El impacto se extendió a todo el ecosistema digital.
La capitalización total del mercado cripto volvió a caer por debajo de los 3 billones de dólares, con otras criptomonedas importantes como Ethereum, XRP, Solana y Dogecoin registrando retrocesos de entre 9% y 11%.
La ola vendedora también golpeó a las empresas del sector que cotizan en bolsa.
Strategy (antes MicroStrategy), el mayor tenedor corporativo de Bitcoin, vio sus acciones hundirse más de un 10%. De manera similar, la plataforma de intercambio Coinbase Global cayó un 5.4%, mientras que las mineras Riot Platforms y MARA Holdings también registraron pérdidas.
Analistas atribuyen esta caída a una combinación de factores.
Juan Pérez, director de trading en Monex EU, señaló que “el entusiasmo por el sector cripto y tecnológico muestra signos de debilitamiento”, citando un pesimismo creciente sobre la sostenibilidad del crecimiento. Este sentimiento se vio reforzado por una salida récord de 3,600 millones de dólares de los ETFs de Bitcoin al contado en noviembre, según Morningstar Direct, lo que sugiere una menor confianza institucional. Además, analistas de Deutsche Bank apuntaron a la incertidumbre regulatoria en Estados Unidos, donde un proyecto de ley clave para el sector cripto sigue estancado en el Senado, como un factor que pesa sobre el mercado.
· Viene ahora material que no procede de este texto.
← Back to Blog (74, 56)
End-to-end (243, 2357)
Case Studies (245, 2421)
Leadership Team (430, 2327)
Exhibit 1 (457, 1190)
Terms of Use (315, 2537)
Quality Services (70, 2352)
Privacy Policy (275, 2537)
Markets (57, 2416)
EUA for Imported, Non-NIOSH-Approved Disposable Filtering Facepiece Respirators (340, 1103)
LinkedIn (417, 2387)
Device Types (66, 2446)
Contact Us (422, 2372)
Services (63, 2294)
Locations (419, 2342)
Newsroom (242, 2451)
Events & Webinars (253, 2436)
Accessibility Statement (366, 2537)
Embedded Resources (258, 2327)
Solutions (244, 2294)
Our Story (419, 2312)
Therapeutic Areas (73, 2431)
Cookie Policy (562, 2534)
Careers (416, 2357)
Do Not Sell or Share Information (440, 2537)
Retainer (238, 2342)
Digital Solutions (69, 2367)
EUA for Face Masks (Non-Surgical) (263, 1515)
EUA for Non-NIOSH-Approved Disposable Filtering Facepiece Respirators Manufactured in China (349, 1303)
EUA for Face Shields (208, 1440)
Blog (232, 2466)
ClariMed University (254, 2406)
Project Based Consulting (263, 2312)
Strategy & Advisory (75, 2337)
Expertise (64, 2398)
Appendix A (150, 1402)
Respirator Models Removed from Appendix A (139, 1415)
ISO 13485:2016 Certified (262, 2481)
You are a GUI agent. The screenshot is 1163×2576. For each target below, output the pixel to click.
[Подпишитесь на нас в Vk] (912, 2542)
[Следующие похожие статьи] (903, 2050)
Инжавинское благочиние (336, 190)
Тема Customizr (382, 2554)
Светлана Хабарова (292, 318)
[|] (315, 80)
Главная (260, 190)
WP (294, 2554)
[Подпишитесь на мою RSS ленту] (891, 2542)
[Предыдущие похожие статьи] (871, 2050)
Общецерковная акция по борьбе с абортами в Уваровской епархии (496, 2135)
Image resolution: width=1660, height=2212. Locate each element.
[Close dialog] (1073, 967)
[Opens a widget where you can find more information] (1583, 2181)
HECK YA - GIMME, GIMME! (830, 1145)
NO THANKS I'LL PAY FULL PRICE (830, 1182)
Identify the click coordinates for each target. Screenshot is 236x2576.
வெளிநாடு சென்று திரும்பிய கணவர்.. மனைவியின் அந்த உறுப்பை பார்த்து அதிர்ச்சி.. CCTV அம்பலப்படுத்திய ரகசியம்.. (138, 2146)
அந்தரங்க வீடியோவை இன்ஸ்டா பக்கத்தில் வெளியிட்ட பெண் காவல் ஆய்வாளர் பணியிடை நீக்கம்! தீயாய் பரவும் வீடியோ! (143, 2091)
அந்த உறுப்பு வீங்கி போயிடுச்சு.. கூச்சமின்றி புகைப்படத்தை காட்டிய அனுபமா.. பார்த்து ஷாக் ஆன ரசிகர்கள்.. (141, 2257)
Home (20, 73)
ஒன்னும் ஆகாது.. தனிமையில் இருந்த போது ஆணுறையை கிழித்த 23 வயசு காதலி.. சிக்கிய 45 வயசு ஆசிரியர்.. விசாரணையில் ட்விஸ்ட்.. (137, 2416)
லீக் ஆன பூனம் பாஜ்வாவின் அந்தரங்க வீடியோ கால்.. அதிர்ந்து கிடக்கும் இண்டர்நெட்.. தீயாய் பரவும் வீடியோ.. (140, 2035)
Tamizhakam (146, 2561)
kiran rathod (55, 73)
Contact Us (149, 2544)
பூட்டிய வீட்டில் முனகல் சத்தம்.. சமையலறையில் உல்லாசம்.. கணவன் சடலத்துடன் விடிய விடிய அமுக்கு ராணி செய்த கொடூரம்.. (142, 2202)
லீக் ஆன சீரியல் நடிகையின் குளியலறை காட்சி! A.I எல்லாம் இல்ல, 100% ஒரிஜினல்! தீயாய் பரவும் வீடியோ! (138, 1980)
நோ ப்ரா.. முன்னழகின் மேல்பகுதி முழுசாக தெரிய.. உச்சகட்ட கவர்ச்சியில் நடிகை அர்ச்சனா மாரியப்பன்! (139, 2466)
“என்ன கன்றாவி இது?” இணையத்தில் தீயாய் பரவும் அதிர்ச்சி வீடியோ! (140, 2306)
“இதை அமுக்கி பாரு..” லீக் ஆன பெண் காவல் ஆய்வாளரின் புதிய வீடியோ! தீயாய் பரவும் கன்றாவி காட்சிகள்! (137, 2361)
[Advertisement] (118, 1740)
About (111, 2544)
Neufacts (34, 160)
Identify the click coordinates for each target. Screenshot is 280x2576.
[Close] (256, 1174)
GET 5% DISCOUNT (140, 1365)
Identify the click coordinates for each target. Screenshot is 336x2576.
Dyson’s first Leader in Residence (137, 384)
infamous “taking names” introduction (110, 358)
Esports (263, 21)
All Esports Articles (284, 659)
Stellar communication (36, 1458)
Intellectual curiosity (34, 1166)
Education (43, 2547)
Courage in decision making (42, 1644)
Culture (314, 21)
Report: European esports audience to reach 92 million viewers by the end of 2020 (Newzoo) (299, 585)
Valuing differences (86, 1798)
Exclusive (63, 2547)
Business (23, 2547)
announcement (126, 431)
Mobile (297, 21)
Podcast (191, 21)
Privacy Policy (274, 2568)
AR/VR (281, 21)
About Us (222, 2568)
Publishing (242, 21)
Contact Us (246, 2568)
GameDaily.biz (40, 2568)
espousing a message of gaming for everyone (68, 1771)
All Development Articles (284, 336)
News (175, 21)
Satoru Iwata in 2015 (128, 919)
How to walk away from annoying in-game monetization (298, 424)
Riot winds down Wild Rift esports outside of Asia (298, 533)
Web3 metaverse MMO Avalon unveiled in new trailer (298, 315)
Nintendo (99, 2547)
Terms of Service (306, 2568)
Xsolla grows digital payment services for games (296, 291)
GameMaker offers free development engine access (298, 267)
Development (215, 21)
En resumenEn conclusión, el mercado de criptomonedas, liderado por Bitcoin, sufrió una severa contracción a principios de diciembre, marcando su peor jornada en meses. Este desplome fue impulsado por un sentimiento de pesimismo generalizado, una salida récord de capital institucional de los ETFs de Bitcoin y la persistente incertidumbre regulatoria. Las consecuencias se extendieron más allá de los activos digitales, afectando negativamente a las acciones de empresas clave del sector como Strategy y Coinbase, lo que demuestra la creciente interconexión del ecosistema cripto con los mercados financieros tradicionales y la sensibilidad del sector a la confianza de los inversionistas institucionales.